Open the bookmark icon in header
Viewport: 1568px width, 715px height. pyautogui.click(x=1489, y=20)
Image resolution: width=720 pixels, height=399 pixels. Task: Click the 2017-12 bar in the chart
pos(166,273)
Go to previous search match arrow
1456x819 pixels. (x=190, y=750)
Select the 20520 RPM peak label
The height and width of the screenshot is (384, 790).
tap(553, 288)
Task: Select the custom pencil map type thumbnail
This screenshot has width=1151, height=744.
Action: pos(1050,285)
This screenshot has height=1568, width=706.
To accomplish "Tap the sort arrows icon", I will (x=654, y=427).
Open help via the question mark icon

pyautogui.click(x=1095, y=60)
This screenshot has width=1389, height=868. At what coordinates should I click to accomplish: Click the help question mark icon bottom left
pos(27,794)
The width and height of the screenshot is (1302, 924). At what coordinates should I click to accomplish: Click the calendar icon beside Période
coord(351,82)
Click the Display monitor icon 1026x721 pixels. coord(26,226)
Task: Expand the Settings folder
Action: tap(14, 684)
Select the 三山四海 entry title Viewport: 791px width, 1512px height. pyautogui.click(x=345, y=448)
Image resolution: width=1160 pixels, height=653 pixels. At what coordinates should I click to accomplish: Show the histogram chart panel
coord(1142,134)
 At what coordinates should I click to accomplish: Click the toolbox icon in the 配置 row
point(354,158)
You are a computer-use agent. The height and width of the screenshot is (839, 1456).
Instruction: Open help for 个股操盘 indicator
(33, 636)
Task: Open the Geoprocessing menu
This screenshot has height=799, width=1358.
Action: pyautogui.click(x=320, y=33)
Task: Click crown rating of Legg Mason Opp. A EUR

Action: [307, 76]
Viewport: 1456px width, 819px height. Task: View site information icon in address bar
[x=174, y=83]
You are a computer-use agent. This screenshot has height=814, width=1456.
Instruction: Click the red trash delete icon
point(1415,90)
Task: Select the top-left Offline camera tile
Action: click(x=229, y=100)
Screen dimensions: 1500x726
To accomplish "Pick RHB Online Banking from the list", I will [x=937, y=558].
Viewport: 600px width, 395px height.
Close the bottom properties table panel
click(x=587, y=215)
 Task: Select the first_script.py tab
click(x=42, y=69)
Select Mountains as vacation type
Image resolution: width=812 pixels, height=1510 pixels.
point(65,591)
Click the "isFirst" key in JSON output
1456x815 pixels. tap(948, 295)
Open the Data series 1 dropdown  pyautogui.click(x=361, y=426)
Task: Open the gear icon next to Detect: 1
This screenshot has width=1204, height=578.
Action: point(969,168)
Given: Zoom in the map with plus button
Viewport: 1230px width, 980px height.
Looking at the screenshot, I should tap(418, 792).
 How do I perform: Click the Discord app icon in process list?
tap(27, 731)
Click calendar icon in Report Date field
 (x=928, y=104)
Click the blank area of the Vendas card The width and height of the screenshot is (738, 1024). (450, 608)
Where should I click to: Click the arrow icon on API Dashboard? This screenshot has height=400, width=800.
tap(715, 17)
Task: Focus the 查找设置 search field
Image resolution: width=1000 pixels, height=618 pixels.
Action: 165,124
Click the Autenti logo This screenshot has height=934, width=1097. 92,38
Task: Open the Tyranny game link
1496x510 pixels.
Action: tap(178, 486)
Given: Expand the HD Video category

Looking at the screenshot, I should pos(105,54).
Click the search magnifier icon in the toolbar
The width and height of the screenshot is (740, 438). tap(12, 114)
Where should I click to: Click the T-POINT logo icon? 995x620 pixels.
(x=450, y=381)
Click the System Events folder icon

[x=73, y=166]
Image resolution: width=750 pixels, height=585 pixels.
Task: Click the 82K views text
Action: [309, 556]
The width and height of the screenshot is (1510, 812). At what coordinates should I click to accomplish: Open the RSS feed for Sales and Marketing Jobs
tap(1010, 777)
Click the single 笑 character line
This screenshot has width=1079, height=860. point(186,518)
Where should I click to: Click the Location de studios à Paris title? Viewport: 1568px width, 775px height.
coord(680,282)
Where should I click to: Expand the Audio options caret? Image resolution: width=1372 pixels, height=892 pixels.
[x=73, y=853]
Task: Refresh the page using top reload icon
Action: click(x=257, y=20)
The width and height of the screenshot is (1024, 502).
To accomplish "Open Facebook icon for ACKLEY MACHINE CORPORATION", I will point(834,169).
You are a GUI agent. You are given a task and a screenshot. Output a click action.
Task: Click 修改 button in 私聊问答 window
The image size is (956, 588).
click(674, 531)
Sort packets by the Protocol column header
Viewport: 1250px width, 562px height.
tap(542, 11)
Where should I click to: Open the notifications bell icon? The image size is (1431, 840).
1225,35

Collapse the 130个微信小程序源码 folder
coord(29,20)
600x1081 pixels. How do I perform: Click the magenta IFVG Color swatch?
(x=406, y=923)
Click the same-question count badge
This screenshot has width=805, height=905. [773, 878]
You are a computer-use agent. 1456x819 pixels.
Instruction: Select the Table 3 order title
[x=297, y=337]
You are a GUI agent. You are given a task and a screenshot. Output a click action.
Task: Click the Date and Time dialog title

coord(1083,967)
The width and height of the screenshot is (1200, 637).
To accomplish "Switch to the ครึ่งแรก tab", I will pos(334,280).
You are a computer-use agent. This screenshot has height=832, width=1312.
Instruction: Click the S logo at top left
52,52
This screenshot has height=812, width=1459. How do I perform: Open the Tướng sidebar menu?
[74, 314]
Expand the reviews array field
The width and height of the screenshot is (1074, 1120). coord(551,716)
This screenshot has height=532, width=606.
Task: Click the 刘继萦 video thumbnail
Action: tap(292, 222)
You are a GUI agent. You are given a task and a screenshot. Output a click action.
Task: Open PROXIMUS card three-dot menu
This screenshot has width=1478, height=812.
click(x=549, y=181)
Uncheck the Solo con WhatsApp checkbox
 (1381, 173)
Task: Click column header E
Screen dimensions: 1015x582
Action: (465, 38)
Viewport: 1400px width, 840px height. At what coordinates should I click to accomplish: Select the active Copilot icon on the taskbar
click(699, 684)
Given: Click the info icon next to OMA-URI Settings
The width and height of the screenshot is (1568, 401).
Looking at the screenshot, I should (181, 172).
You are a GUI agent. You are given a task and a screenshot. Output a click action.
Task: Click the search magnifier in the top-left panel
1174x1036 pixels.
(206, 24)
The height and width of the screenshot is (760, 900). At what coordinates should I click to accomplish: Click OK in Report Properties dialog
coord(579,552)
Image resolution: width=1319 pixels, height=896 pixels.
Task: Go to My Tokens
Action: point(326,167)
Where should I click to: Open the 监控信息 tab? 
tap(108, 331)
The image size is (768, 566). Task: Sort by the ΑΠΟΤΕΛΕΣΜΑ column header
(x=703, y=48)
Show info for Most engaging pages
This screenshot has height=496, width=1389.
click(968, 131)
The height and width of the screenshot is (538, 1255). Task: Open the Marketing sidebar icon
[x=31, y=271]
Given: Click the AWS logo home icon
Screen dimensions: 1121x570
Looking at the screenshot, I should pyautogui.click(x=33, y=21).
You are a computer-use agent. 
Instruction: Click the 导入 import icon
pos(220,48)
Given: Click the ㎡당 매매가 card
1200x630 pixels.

## Requirement
Can you write out the part of the listing that opens with its first line and closes with the line containing "pos(27,794)", replacing "bookmark" with "star" and keeping everything else unchanged?

## Full response
Open the star icon in header
Viewport: 1568px width, 715px height. pyautogui.click(x=1489, y=20)
Image resolution: width=720 pixels, height=399 pixels. Task: Click the 2017-12 bar in the chart
pos(166,273)
Go to previous search match arrow
1456x819 pixels. (x=190, y=750)
Select the 20520 RPM peak label
The height and width of the screenshot is (384, 790).
tap(553, 288)
Task: Select the custom pencil map type thumbnail
This screenshot has width=1151, height=744.
Action: pos(1050,285)
This screenshot has height=1568, width=706.
To accomplish "Tap the sort arrows icon", I will (x=654, y=427).
Open help via the question mark icon

pyautogui.click(x=1095, y=60)
This screenshot has width=1389, height=868. At what coordinates should I click to accomplish: Click the help question mark icon bottom left
pos(27,794)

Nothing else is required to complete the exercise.